A Federação Internacional de Ligas de Direitos Humanos (FIDH) denunciou neste sábado graves violações em massa dos direitos humanos no leste da República Democrática do Congo (RDC) sobre as quais a Corte Penal Internacional (CPI) deveria investigar publicamente.

Os confrontos, na província de Kivu Norte (leste da RDC) desde o final de agosto entre os rebeldes de Laurent Nkunda e o exército congolês "estão acompanhados desses crimes", afirmou a FIDH em comunicado recebido em Kinshasa.

Segundo a nota, desertores do exército "estariam realizando saques, execuções sumárias e violações contra as populações civis" em Goma, a capital de Kivu Norte, e seus arredores.

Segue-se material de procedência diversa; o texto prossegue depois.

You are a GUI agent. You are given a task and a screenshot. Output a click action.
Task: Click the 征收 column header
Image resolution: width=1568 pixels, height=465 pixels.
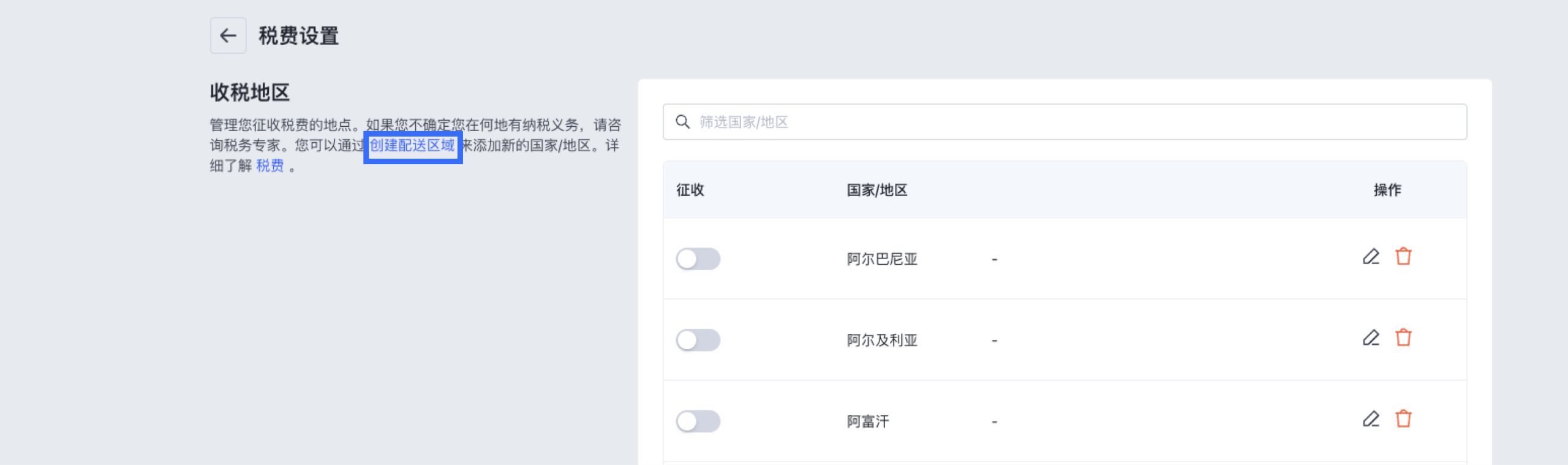690,191
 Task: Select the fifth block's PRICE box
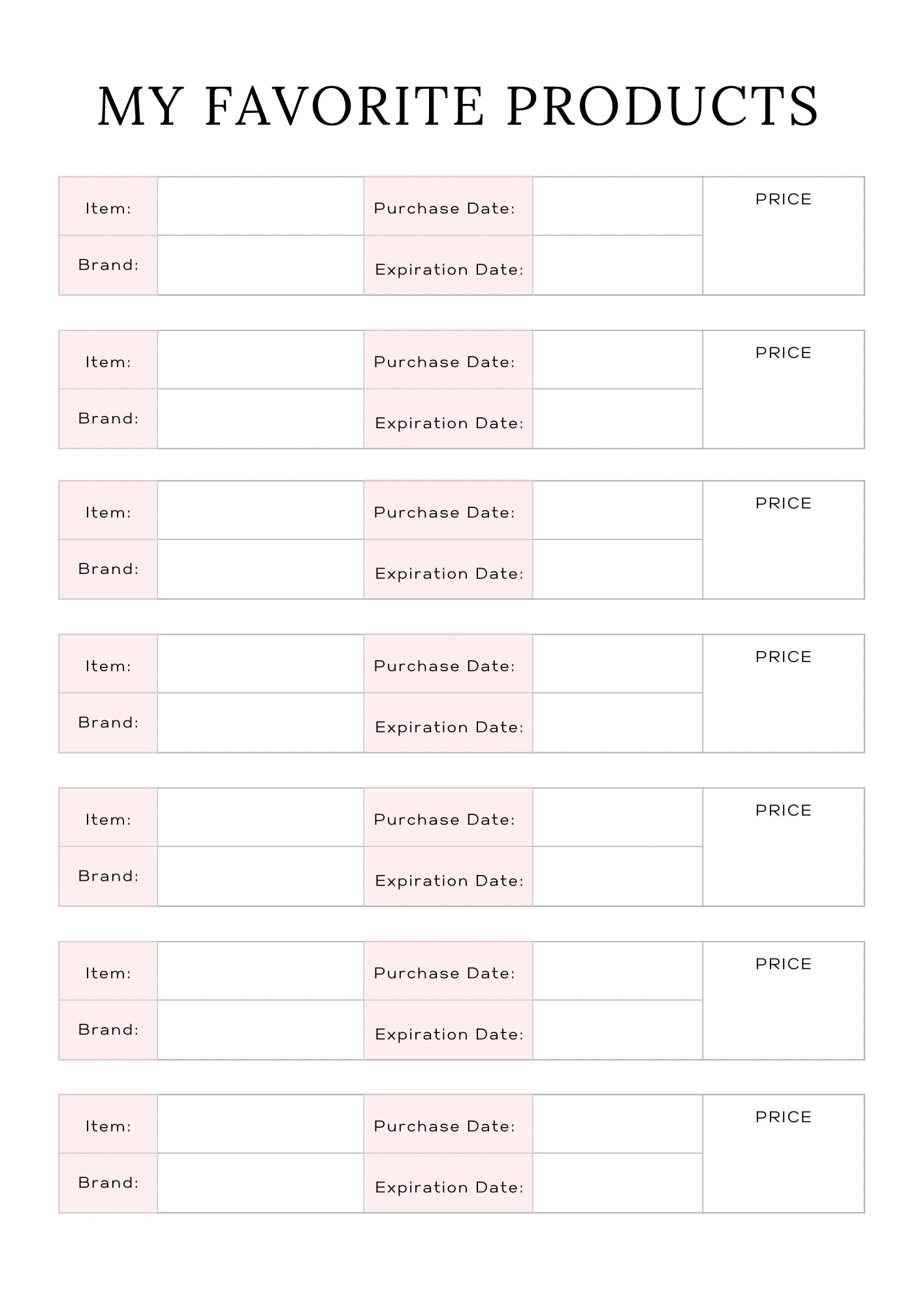point(784,847)
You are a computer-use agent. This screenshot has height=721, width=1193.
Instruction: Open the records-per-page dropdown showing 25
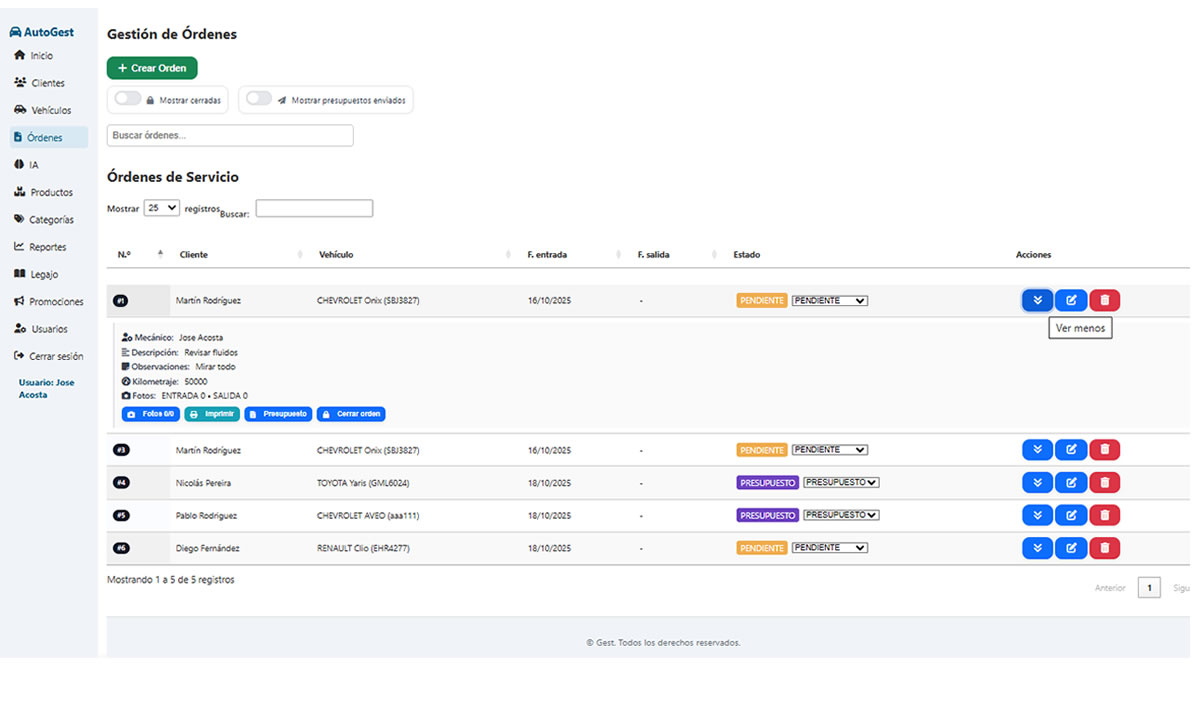161,208

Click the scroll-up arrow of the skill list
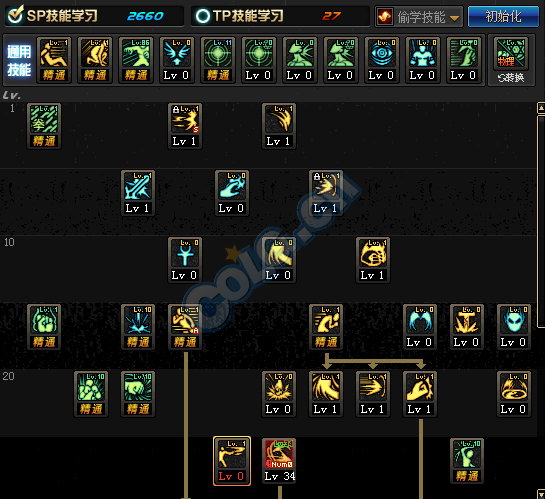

Rebeldes de Nkunda também estariam cometendo atos de violência "nos territórios sob seu controle, como saques nos campos de deslocados de Kibati e Rutshuru", situados ao norte de Goma.

A CPI é o primeiro tribunal permanente encarregado de julgar os autores de genocídio, crimes contra a humanidade e crimes de guerra e já abriu duas investigações sobre a RDC.

Já o instituto de análises de conflitos International Crisis Group (ICG) pediu neste sábado que se nomeie um enviado especial da ONU para o leste da RDC, para a aplicação da declaração de Nairóbi (novembro de 2007) e do acordo de Goma (janeiro de 2008), que "representam a base para resolver a atual crise".

Segundo o Comitê Internacional da Cruz Vermelha, os conflitos entre forças rebeldes e o exército na República Democrática do Congo causaram uma catástrofe humanitária no país.

Assassinatos e estupros são uma constante e a ajuda humanitária não chega aos desabrigados.

Segundo o Comitê Internacional da Cruz Vermelha, a prioridade agora é fornecer comida, remédios, abrigo e alguma forma de segurança aos civis que foram forçados a deixar suas casas.